▶ _EXTRACT PROVIDED_
**********

I've managed [with help from the wonderful people lurking on this site :)] to prove that for an integral domain $A$, if $A$ is integrally closed, then $S^{-1}A$ is integrally closed for all multiplicatively closed subsets $S$ of $A$.
The problem that I want to apply this to is:
$A$ is integrally closed if and only if $A_{P}$ is integrally closed for all maximal ideals $P$ of $A$.
So far:
$(\Rightarrow)$ If $P$ is a maximal ideal of $A$, then $A\setminus P$ is multiplicatively closed, because maximal ideals are prime. So by the result mentioned above, $A_{P} = (A \setminus P)^{-1}A$ is integrally closed.
Update: Attempting to prove the contrapositive.
Assume there is some $\frac{r}{s}$ in $F$ (the field of fractions of $A$) such that $\frac{r}{s}$ is integral over $A$ but not in $A$. I feel like I haven't done hardly anything at all with your hint, but I suppose that I would want to somehow get a maximal ideal of $A$ from this $\frac{r}{s}$ such that $A_{P}$ is not maximal, thus proving the converse.
Best Answer
You will need the fact that for any domain $A$, $\bigcap_{\mathfrak{m} \in \operatorname{MaxSpec} A} A_{\mathfrak{m}} = A$. If you are not familiar with this, see e.g. $\S 7.7$ of my commmutative algebra notes.
Armed with this fact, the proof is virtually immediate: let $K$ be the fraction field of $A$, and suppose that an element $x \in K$ is integral over $A$. It must then be integral over the larger ring $A_{\mathfrak{m}}$ for each $\mathfrak{m} \in \operatorname{MaxSpec} A$, so...?
(Note that this approach does not involve proving the contrapositive, although presumably one can make that work as well...)

**********

▶ _EXCERPTED DATA_

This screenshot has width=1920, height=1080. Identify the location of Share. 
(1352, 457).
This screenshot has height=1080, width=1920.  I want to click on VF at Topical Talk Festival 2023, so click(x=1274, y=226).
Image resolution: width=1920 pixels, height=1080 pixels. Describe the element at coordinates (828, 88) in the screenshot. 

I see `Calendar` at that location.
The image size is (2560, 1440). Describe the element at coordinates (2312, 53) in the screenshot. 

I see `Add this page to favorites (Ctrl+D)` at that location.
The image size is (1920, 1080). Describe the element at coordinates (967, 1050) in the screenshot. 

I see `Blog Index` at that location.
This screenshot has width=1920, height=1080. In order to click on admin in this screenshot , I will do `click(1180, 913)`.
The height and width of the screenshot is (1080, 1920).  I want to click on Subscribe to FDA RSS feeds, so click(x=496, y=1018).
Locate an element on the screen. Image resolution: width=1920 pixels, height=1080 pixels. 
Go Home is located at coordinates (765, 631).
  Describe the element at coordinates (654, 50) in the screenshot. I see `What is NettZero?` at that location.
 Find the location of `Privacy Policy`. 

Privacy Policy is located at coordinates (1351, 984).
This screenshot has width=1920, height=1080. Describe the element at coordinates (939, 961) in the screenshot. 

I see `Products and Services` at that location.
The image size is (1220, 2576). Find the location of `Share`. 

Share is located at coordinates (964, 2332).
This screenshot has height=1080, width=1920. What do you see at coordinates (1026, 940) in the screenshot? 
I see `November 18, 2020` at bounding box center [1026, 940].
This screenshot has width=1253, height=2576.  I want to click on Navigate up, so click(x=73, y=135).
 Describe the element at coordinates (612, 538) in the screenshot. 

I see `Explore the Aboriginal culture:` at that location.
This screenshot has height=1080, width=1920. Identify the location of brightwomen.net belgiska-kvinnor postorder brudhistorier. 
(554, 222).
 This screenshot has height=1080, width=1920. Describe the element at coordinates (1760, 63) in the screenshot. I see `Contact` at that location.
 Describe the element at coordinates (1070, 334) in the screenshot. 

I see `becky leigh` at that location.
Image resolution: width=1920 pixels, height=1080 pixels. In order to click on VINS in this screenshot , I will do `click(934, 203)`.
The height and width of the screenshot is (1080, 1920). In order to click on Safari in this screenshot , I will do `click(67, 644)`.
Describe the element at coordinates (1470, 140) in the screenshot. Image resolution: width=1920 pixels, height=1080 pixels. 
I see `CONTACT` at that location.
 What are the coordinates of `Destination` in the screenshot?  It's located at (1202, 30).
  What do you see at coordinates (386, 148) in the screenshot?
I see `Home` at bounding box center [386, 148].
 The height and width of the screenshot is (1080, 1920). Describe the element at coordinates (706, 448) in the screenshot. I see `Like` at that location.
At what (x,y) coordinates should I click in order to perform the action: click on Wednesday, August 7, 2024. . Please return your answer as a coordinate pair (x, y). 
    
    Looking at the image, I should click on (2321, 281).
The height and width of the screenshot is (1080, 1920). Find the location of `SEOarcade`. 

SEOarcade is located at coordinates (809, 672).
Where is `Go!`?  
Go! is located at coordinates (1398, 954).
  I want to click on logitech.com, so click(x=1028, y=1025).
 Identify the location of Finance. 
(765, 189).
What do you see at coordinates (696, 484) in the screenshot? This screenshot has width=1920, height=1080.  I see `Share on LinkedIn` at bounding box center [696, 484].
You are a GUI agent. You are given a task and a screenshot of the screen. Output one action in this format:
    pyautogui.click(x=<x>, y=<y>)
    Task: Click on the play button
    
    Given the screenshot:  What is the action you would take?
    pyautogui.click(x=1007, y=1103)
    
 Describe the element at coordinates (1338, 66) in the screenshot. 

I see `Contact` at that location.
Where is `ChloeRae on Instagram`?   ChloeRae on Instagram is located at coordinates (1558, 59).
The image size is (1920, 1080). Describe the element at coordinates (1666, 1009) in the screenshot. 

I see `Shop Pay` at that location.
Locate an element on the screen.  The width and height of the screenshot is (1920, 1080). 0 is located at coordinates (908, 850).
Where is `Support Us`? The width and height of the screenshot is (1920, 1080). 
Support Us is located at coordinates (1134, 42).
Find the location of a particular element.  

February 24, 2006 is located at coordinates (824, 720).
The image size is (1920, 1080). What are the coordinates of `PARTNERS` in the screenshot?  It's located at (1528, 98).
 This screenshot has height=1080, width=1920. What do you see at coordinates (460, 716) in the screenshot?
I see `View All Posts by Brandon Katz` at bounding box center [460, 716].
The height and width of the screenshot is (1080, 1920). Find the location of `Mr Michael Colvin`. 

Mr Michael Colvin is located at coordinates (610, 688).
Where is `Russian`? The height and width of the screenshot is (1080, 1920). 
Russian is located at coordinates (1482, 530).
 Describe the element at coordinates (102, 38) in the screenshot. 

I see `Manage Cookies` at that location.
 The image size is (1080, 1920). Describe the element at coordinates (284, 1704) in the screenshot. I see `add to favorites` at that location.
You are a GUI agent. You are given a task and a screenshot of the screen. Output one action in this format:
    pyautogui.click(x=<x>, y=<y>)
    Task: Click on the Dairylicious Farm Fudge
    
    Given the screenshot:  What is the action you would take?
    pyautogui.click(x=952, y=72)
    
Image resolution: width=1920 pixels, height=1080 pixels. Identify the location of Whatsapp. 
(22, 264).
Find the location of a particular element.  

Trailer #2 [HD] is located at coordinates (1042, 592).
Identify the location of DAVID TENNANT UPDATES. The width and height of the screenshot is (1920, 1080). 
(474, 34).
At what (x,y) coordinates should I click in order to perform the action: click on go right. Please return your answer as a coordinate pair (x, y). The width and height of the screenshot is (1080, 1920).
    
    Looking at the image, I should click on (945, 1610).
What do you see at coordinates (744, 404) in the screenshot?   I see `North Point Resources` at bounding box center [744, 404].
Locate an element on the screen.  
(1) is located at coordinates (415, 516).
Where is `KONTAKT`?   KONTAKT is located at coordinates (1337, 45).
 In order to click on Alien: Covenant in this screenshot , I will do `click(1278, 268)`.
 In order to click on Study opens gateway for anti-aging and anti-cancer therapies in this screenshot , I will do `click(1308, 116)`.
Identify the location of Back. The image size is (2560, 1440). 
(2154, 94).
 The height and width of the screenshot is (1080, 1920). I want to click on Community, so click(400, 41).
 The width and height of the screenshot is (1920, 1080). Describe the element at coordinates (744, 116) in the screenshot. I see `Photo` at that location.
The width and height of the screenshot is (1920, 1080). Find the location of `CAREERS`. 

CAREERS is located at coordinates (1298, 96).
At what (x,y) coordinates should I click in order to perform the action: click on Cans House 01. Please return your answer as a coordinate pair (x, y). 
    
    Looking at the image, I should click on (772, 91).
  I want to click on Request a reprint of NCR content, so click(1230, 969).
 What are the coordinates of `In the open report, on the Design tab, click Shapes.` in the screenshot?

**********

▶ _THE TASKS_
(a) In the forum thread, what reason is given that $A_{P}$ is integrally closed when $P$ is a maximal ideal of an integrally closed domain $A$?
(b) Swap "hint" for "suggestion" in the forum thread, beginning at the words "Update: Attempting to" and stopping after "commmutative algebra notes.".

▶ _ANSWERS_
(a) Maximal ideals are prime, so $A\setminus P$ is multiplicatively closed. The earlier result says that $S^{-1}A$ is integrally closed for every multiplicatively closed subset $S$ of an integrally closed domain $A$. Since $A_{P} = (A\setminus P)^{-1}A$, it is integrally closed.

(b)
Update: Attempting to prove the contrapositive.
Assume there is some $\frac{r}{s}$ in $F$ (the field of fractions of $A$) such that $\frac{r}{s}$ is integral over $A$ but not in $A$. I feel like I haven't done hardly anything at all with your suggestion, but I suppose that I would want to somehow get a maximal ideal of $A$ from this $\frac{r}{s}$ such that $A_{P}$ is not maximal, thus proving the converse.
Best Answer
You will need the fact that for any domain $A$, $\bigcap_{\mathfrak{m} \in \operatorname{MaxSpec} A} A_{\mathfrak{m}} = A$. If you are not familiar with this, see e.g. $\S 7.7$ of my commmutative algebra notes.